Otter lived, worked, and died in the place he closely studied and loved, Pennsylvania. It took a century from its completion for On the Road to be appreciated widely, in a touring Smithsonian Institute exhibition, but I had to wait until 2008 before his spacious painting traveled yet farther, in the exhibition Art in the Age of Steam, to Liverpool, England.
His picture speaks to exploration, the long, robust Conestoga wagon leaving the viewer to cross the continent for a better life, although I discovered that this emblem of the great trek was rarely used west of Missouri. Its rough path follows the natural curves of the land while a rail track slices clean across the painting and country. A steam train—with puffs of smoke echoing the dust clouds created by the Conestoga—approaches a smart, low bridge which spans the wagon driver’s uneven route. The old ways and the new, as J.M.W. Turner painted in his dynamic Rain, Steam, and Speed — The Great Western Railway, exhibited sixteen years earlier. But Turner’s interpretation is more akin to Grant Wood’s 1935 Death on the Ridge Road—the viewer has no choice about velocity and danger. Otter calmly lets you decide.

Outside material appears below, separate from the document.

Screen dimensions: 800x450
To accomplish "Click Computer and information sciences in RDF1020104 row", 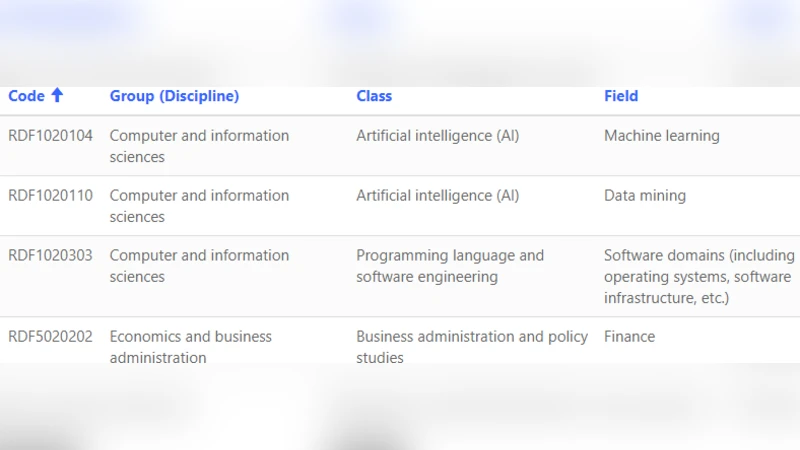I will pyautogui.click(x=199, y=146).
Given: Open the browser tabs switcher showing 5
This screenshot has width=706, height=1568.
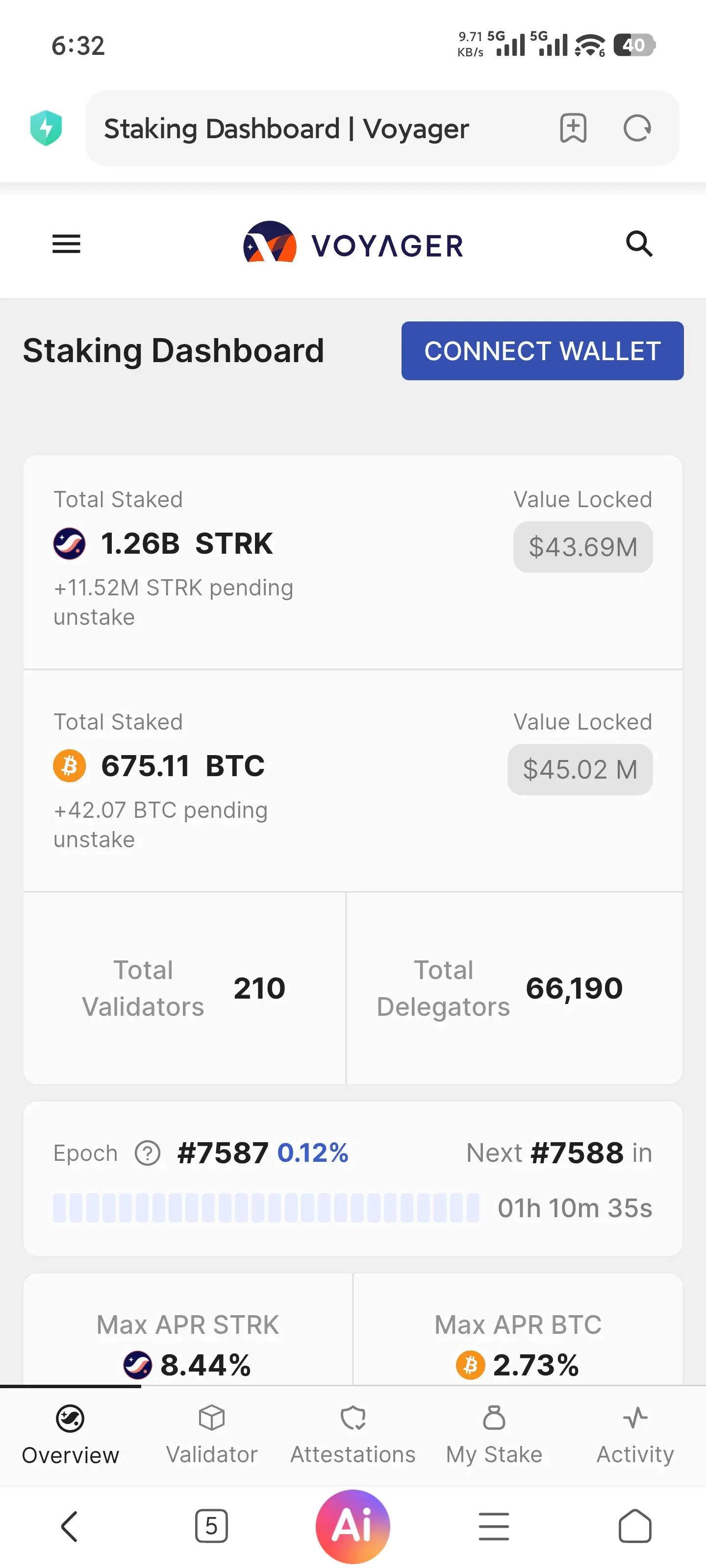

Stepping into On the Road, I can relish the slow path, observe nature, converse with pioneers, or hurtle West through the landscape, schmutz in my hair, or simply sit beside the listing milestone in the foreground and rest in Otter’s peaceful Pennsylvania countryside.
Marka Rifat writes reviews, plays, stories, and poems from her base in a small Scottish town. She greatly misses art galleries and museums and traveling.
Thomas Proudley Otter (1832-1890) trained at Pennsylvania Academy of Fine Arts. He was known for his depictions of Bucks County, Pennsylvania. His work fell into obscurity until the 1970s, when interest in his realistic paintings was renewed.